タムムちゃんがパートに出かける時必ず言う、合言葉がある。
「おブスは何時も?」と私が聞き「愛嬌!」とタムムちゃんが答える。
実を言うと24歳の時、私はこの考え方に感銘を受けた。
それを与えてくれたのは、デザイン事務所の先輩で、よく似顔絵の仕事で一緒になったnekoちゃんだ。nekoちゃんは猫と暮らし、猫を愛し、猫の話しかしないユニークな女の人だった。私は当時、全く猫に興味がなかったので猫の話を聞きながら、遠くを見ていた。するとnekoちゃんが突然「分かった!だから私達おブスは愛嬌で勝負するのよ」と息まいていた。何の話でそうなったのか忘れてしまったが、その時初めて「私はブスなんや」と教えてもらった。
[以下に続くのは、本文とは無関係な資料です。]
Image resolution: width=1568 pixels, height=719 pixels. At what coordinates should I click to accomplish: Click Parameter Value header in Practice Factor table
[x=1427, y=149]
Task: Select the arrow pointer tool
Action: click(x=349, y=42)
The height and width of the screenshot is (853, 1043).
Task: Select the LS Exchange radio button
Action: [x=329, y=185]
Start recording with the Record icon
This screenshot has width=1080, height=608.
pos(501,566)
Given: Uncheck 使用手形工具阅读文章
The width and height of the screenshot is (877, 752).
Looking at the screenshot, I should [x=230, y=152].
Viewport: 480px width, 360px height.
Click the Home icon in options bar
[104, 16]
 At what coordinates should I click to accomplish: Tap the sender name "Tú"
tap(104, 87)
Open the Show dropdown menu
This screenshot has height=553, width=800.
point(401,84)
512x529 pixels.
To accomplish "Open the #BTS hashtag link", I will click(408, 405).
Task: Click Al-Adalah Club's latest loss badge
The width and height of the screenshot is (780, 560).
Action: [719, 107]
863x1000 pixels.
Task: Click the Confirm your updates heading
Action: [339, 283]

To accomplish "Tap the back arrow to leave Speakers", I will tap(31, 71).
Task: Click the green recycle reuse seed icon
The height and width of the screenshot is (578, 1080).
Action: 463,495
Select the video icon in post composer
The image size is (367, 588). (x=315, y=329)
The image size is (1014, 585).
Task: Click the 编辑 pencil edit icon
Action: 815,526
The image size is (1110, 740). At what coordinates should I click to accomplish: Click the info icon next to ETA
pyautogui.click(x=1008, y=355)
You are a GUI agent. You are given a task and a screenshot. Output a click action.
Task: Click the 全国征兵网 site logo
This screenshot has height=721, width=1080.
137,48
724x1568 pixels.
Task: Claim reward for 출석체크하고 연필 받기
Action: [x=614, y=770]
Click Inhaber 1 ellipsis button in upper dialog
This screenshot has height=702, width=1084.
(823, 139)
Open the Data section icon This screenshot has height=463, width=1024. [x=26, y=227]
そう認識すると全ての謎が解けた。まず彼がいない。団体行動では何時も一人ぼっち。喫茶店の「ウエイトレス募集」と書いてあるのに、面接を希望したら「あっもう決まりました」なんて言われる。男友達に意見を言うと煙たがられる。食事に行った2次会では私の綺麗な友達を残し「キビちゃんは帰り」と周りの男の人に言われる。「そうか、そうやったんや」と目から鱗が取れたように世間が見えた。真実一路の私は「何と正直で、潔い人なんだ」とnekoちゃんを尊敬した。nekoちゃんは好きな人が出来て、片思いしていた。「だから私、何時も彼にニコニコしてやるの」なんて言っていたが・・・・・。此処からが少し合点がいかない事がある。nekoちゃんと似顔絵の仕事をすると「こっち向いてくれないと描けません!」なんて小さな子供にきつく言うし、お客さんが立て込んでいても、時間が少しでも過ぎるとニコリともせず、怖い顔で「此処で終わりです!」とピシャリと言う。私はnekoちゃんの愛嬌の良い顔を見るどころか、ブスーットした無愛想の印象がnekoちゃんにはある。nekoちゃんの自慢は「私誰とでもすぐに友達になるの」だった。何でも100人ぐらい友達が居るらしく「私が遊びに行くと喜ぶの」と鼻にシワを寄せクスっと笑った。その時私は初めて、nekoちゃんを「あっ可愛い」と思った。nekoちゃんの言っていた愛嬌とはこれなのかと思った。片思いの彼の話をしてくれる時もクスっと笑った顔が可愛かった。
『仕事中でもこんな風に笑って欲しいなー』
なんて思ったがnekoちゃんは『何か怒っているの?』
と思うほど何時も不機嫌な顔をしていた。けどnekoちゃんの
可愛い顔を知っている私はnekoちゃんが好きだった。
しばらくして私も猫と暮らすようになり
nekoちゃんが猫の話ばかりする気持ちが分かった。
ある日また仕事で一緒になったので
「猫って可愛いなー」と猫の話で盛り
上がるのかと思っていたら
「私、野良猫にご飯を上げる人が許せないの
私は絶対に上げない」と言い
「最後まで面倒を見ないのに無責任だわ」と続けた。
私はnekoちゃんの言い分も分からなくはないが
少しガッカリした。ご飯をもらって1日
生き延びたら明日の希望が生まれる。
そしてまた1日生き延びたら未来は開ける。
その瞬間を生きる事が、大切なのではないか。
そのチャンスに少しでも私の差し出すご飯が
役に立ってくれたら、それでいいのではないのか。
なんて思った。少しnekoちゃんが色あせて
見えた。そうなると私はnekoちゃんに興味が
薄れ、nekoちゃんの存在を意識しなくなった。
気がついたらnekoちゃんは何処かに
行ってしまったのか、それ以来逢えなくなった。
けどnekoちゃんの教えは今でも私の中に
息づいている。
「愛嬌」が一番大切なのだと言う事を
nekoちゃんは可愛い笑顔で、私に教えてくれた。